Saturday, February 28, 2009

working for the workers

It comes back to me all over again, this week, why pizza delivery is still fun - and even, in a personal sense, still sustainable: I'm working for the workers. To try to affirm, in a broader social sense, that "We're all in this together" is great, but certainly easier at some times than at others. I don't know how to feel much sympathy for, much less solidarity with, those whose economic struggle right now is that they're losing their second homes, or their investment funds, or their annual vacation plans. But a night of deliveries to the houses, apartments, and trailers of the working people of Santa Fe makes very present the sharing of our collective little survival dramas and triumphs. It's real, and right here. A couple of images from this week:

At one of the run-down little homes in the Las Acequias neighborhood: I can barely tell the woman her total, in my heavy-grade-sandpaper laryngitis voice. When she hears me she turns to her son and exclaims, "Now that's determination! On the job even when you're sick!" and he hands me a $6 tip as they all smile in understanding. In another part of town, I might worry about people going, how can you be at work - in food service, no less - when you have a cold? In this part of town, I relax because people already know the answer: how else will you pay the rent? It's just that simple.

The Cosmic Casino Game that is tip work: with just a little trust, you find that the problematic equation of minimum wage + human generosity actually does work out pretty well.
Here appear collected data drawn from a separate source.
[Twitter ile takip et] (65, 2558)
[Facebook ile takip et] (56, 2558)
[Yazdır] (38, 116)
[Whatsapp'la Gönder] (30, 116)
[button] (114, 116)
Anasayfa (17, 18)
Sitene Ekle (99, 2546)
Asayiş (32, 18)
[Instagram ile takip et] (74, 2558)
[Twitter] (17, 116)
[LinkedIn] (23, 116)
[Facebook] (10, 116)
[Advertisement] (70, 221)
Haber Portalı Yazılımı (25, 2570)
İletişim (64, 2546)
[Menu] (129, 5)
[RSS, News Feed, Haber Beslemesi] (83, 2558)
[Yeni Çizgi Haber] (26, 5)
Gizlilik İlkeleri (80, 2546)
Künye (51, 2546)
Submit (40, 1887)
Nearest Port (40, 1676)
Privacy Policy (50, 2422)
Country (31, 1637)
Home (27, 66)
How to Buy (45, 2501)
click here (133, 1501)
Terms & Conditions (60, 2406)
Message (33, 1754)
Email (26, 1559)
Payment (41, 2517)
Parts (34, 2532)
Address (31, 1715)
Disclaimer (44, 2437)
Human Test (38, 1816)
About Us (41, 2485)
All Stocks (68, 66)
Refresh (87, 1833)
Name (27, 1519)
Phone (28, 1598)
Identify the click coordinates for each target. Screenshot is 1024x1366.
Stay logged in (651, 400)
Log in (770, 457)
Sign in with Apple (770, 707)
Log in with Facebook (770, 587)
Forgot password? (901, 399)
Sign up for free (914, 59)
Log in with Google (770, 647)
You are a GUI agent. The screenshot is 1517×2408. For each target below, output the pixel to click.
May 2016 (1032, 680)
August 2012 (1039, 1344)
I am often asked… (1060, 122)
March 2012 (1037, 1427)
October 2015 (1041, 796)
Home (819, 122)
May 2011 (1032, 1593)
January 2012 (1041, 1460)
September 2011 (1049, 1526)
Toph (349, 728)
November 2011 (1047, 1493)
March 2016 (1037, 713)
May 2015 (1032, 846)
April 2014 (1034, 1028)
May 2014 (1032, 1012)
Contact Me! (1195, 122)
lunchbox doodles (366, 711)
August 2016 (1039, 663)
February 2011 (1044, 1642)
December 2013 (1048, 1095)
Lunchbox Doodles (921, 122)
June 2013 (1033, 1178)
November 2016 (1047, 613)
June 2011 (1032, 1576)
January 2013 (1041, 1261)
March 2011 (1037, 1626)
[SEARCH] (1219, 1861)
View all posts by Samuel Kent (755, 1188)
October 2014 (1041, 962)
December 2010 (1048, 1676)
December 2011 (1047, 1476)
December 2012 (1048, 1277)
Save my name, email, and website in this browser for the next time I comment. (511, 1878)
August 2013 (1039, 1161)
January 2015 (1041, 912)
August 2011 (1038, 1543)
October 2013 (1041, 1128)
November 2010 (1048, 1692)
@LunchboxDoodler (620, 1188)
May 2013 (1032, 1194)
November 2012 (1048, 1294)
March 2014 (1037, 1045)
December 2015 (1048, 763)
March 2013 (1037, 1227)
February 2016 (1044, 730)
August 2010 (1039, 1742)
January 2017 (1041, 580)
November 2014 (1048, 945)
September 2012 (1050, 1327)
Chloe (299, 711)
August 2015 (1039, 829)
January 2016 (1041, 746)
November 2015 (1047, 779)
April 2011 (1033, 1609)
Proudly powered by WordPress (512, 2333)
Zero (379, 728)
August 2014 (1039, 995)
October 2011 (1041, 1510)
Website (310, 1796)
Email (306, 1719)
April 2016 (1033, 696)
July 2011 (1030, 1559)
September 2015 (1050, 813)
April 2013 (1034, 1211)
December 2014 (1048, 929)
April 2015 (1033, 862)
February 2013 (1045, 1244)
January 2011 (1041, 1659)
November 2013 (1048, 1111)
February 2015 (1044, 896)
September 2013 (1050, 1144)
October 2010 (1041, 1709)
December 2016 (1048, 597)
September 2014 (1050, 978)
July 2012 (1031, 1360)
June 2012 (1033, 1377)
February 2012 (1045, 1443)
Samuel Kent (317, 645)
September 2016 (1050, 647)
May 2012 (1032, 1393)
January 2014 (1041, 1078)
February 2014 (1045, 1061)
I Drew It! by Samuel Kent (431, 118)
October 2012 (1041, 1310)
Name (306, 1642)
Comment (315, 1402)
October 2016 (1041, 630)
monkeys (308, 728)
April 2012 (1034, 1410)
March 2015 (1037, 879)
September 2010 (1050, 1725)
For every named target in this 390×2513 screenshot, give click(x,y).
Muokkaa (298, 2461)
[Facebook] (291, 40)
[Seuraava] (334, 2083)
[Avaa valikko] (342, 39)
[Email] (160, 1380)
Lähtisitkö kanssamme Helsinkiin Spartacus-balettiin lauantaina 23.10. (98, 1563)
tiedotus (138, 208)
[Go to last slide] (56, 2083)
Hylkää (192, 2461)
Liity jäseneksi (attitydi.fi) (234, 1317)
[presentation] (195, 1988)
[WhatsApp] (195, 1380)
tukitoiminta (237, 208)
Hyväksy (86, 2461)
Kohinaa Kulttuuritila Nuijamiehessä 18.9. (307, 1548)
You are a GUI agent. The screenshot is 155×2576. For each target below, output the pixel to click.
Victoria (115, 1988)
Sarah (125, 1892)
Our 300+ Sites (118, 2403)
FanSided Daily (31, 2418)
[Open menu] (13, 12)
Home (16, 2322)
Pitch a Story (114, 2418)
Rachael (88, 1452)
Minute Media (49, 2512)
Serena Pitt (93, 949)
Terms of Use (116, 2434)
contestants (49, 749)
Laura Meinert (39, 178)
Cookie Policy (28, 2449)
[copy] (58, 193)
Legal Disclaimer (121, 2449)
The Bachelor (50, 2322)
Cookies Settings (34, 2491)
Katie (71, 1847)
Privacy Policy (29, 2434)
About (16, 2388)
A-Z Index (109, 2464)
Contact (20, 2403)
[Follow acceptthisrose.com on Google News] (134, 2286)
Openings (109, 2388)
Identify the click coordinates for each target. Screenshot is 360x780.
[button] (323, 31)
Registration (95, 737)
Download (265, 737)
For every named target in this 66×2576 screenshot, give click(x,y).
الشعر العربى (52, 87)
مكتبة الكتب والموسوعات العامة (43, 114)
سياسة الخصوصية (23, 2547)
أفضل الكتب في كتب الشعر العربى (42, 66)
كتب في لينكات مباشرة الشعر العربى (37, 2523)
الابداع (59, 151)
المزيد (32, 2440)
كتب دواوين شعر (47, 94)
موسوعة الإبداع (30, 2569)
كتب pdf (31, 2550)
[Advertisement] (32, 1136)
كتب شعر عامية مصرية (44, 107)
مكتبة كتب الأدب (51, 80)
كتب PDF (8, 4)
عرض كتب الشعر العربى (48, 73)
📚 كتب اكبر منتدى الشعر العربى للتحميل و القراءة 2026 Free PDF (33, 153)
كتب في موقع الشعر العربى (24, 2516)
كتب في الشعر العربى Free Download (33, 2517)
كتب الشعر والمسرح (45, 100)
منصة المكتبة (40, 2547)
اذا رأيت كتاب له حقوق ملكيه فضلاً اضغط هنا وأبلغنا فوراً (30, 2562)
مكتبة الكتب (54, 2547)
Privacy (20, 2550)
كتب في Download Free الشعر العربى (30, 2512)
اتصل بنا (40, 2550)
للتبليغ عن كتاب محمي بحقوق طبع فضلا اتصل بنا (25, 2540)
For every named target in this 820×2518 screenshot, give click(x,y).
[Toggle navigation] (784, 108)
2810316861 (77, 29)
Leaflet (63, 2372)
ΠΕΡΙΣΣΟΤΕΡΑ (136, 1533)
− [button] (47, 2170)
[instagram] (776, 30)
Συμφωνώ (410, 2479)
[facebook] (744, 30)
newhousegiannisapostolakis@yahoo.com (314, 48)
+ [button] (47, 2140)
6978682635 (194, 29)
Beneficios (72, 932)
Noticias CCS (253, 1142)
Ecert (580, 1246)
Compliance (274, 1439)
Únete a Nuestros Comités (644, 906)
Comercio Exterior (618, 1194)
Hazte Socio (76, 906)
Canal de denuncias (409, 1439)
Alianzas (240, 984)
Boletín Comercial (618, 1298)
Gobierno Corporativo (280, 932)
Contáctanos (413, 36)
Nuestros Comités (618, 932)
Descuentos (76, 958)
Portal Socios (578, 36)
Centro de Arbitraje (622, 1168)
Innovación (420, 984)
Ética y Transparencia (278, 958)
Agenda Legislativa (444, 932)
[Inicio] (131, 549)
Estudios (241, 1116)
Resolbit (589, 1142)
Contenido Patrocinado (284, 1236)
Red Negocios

If I get 2 cents from a little kid in a trailer park on one run, it's highly likely that on the next, a young tattooed couple in a motel room will give me 8 bucks. This happens all the time, all the time. And I end up wondering, how do people with regular, predictable incomes ever find it possible to learn trust? At least, in the ever-important realm of provision, which money does help to represent...

Best line of the week, speaking of the Survival Drama. The customer from an Airport Road apartment complex calls back. Wants to add 4 sides of ranch to her order. Sure, I tell her, that'll be a dollar more. "Oh my God, no," she responds. "Nevermind."